Cosa fare:
Ricopia senza alcuna modifica le righe dei dati che partono da quella contenente "has height=457, width=411." e arrivano a quella contenente "team-a-yellow-card-button: yellow card is", includendo entrambe.

Dati da elaborare:
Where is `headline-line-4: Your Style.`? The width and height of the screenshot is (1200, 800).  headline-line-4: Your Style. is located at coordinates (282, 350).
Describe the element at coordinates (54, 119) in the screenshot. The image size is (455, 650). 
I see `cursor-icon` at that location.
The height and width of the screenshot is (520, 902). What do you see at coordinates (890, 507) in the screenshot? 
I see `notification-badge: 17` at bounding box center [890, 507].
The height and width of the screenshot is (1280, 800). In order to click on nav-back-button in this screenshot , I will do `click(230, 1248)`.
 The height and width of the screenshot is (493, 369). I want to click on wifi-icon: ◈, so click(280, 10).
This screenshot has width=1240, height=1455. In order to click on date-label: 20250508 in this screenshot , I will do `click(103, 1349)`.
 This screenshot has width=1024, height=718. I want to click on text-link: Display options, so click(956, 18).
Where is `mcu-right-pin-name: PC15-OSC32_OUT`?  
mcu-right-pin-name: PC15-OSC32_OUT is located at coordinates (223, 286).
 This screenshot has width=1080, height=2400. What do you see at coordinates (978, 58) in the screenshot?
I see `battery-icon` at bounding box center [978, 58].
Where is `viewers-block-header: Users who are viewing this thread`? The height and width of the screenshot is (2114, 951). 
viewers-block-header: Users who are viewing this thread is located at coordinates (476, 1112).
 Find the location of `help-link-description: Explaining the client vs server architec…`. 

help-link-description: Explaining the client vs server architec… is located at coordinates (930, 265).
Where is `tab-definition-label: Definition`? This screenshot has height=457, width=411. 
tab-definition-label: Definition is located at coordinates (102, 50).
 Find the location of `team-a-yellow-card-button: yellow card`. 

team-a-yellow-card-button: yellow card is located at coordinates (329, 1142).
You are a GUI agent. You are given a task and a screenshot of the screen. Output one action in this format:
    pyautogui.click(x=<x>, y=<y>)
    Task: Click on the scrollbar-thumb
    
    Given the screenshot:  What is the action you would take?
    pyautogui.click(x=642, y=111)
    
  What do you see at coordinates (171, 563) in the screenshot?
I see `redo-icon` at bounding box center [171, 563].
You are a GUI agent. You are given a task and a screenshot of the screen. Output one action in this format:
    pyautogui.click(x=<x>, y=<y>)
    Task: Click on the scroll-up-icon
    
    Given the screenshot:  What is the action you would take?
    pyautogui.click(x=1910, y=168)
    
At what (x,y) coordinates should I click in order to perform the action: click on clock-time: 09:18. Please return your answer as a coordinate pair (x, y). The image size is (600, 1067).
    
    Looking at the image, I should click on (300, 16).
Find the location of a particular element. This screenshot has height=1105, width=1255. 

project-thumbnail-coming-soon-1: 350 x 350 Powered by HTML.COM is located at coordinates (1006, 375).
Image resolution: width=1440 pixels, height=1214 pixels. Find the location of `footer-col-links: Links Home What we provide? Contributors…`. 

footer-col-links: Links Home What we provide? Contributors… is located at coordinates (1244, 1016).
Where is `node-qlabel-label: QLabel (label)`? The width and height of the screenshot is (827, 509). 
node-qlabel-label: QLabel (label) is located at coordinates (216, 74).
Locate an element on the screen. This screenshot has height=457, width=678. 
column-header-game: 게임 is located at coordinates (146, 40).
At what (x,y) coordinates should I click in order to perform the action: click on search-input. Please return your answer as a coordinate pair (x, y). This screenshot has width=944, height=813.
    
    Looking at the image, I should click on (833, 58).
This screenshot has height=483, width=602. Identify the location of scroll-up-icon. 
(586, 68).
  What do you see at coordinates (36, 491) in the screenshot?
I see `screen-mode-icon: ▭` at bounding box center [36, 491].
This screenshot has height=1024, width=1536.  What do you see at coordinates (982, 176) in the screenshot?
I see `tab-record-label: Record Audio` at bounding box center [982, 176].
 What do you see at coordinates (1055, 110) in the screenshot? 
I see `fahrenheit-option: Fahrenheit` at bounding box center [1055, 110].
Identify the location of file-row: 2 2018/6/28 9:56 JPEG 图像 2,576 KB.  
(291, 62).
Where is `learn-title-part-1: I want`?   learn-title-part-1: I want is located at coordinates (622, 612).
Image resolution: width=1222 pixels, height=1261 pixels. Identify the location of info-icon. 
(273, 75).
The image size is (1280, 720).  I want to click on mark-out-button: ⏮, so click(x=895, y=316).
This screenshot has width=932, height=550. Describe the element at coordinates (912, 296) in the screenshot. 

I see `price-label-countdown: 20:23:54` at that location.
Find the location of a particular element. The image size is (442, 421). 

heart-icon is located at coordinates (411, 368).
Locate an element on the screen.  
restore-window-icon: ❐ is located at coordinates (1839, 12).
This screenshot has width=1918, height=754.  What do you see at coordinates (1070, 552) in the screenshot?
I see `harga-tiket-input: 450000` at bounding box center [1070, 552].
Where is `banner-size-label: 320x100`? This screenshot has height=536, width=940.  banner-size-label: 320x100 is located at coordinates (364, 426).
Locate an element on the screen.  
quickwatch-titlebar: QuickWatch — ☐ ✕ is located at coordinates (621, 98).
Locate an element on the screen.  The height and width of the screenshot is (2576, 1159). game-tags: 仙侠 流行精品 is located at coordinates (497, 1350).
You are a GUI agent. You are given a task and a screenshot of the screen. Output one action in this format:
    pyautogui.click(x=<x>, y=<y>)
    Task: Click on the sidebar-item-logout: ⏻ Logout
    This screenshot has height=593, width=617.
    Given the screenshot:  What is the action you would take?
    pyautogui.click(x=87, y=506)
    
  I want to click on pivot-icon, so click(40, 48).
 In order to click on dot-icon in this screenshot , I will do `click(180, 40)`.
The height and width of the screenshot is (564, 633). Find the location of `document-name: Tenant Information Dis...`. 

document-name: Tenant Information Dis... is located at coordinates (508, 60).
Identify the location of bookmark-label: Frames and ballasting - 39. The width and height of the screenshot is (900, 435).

Esercizio svolto:
Where is `tab-definition-label: Definition`? This screenshot has height=457, width=411. 
tab-definition-label: Definition is located at coordinates (102, 50).
 Find the location of `team-a-yellow-card-button: yellow card`. 

team-a-yellow-card-button: yellow card is located at coordinates (329, 1142).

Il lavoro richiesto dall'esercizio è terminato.